## Requirement
Set down every line from the one with "Where should I" to the end of the entries, both ends included, exactly as it reads and without pictures.

** Data extract follows **

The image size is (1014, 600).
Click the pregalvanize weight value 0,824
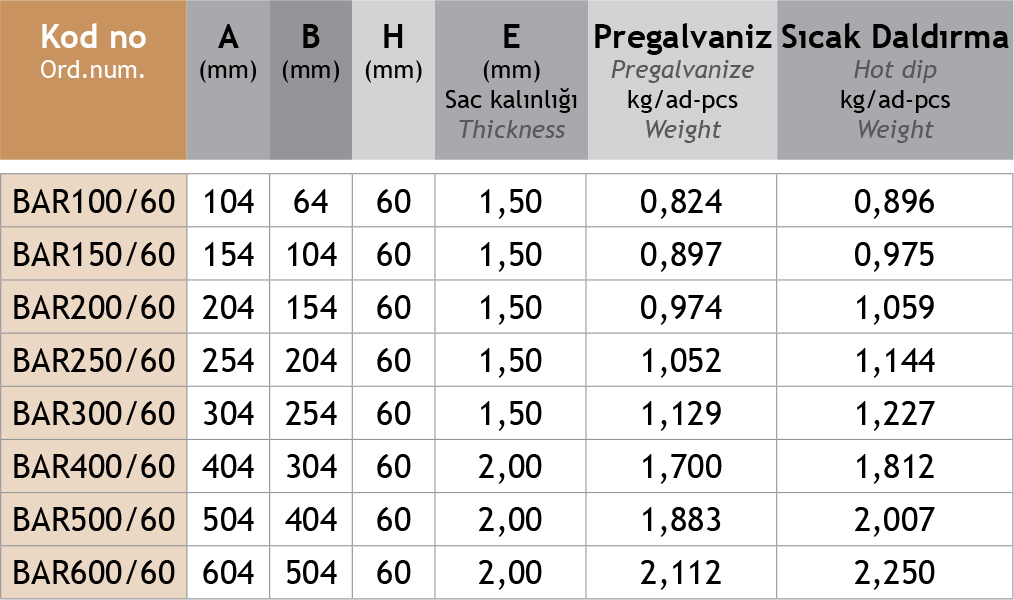[x=682, y=202]
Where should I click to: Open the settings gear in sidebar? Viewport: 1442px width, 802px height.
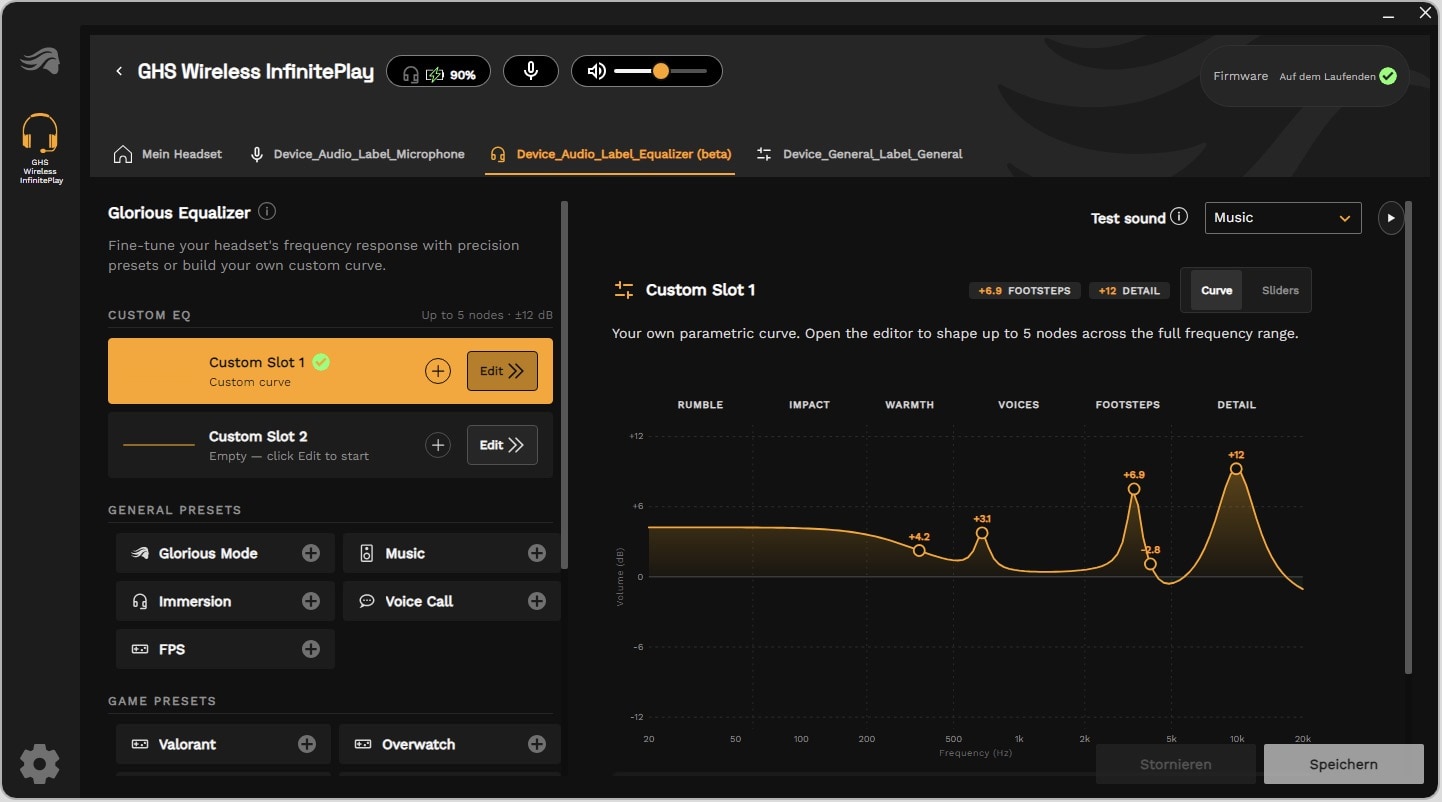click(40, 764)
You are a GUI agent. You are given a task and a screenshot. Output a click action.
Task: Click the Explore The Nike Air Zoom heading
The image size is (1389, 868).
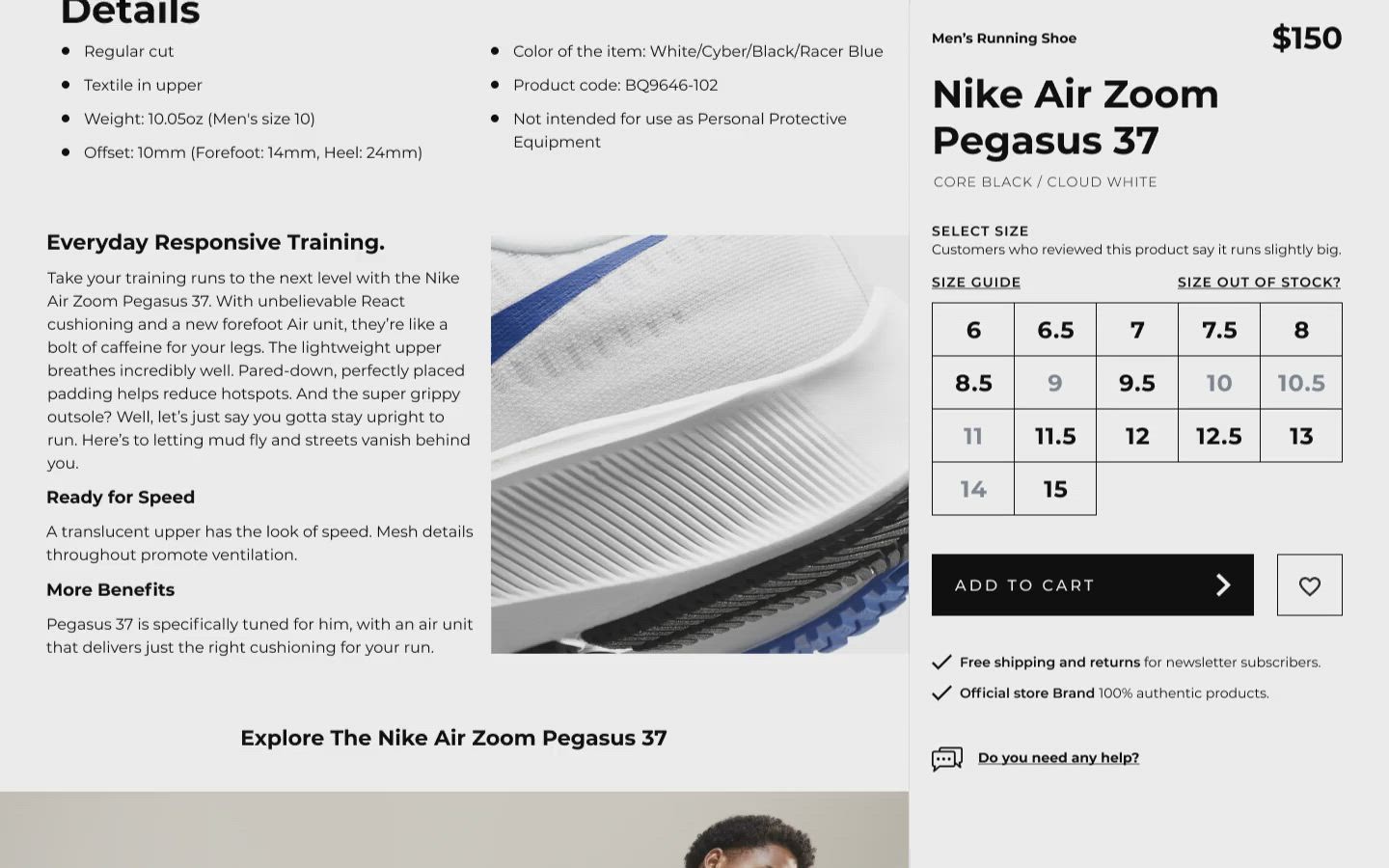coord(453,738)
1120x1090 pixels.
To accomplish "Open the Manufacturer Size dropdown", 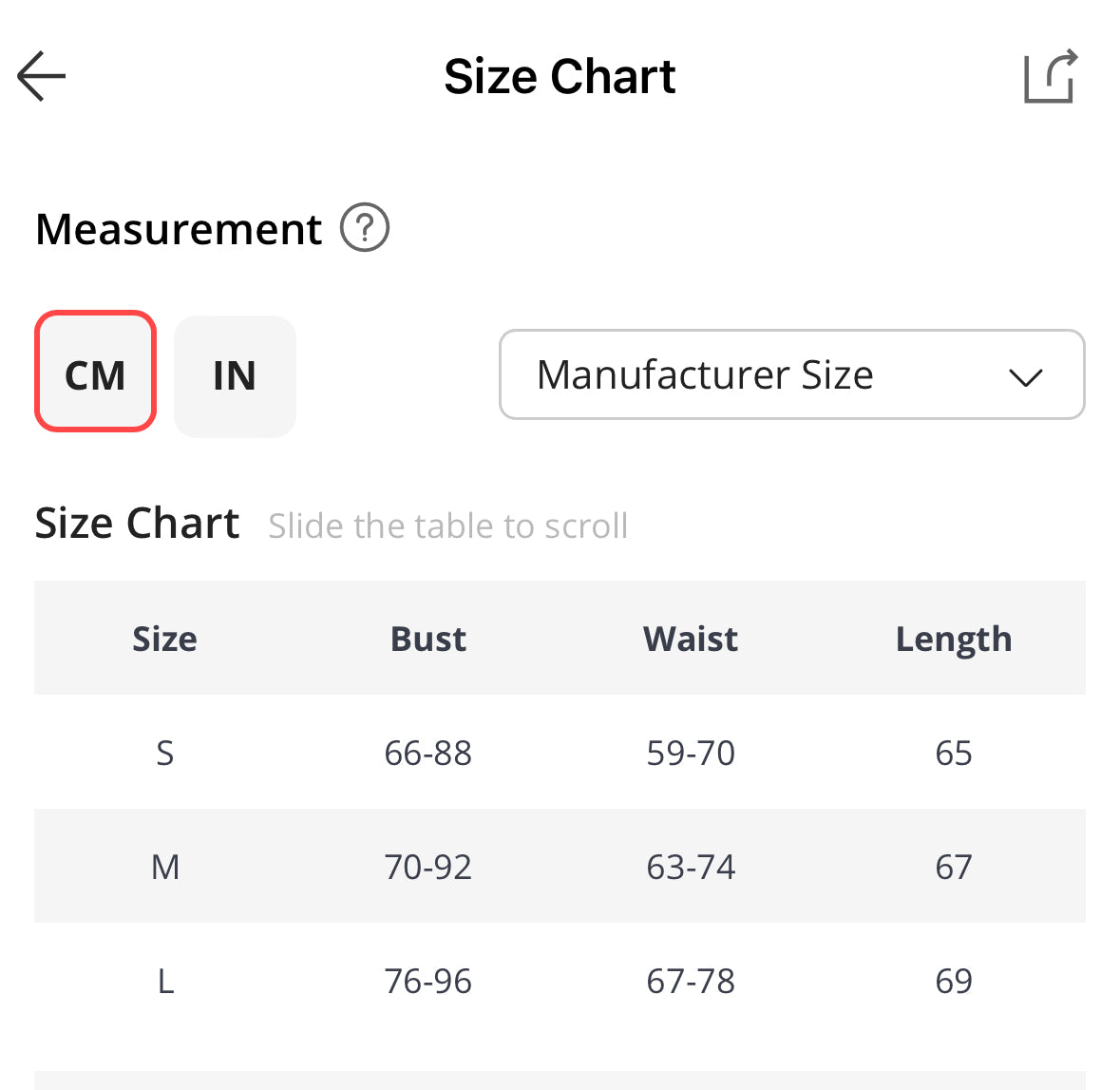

** End of Data extract **

## Problem solution
Where should I click to: Open the settings gear in sidebar? Viewport: 1442px width, 802px height.
click(40, 764)
You are a GUI agent. You are given a task and a screenshot. Output a click action.
Task: Click the Explore The Nike Air Zoom heading
The image size is (1389, 868).
coord(453,738)
1120x1090 pixels.
To accomplish "Open the Manufacturer Size dropdown", 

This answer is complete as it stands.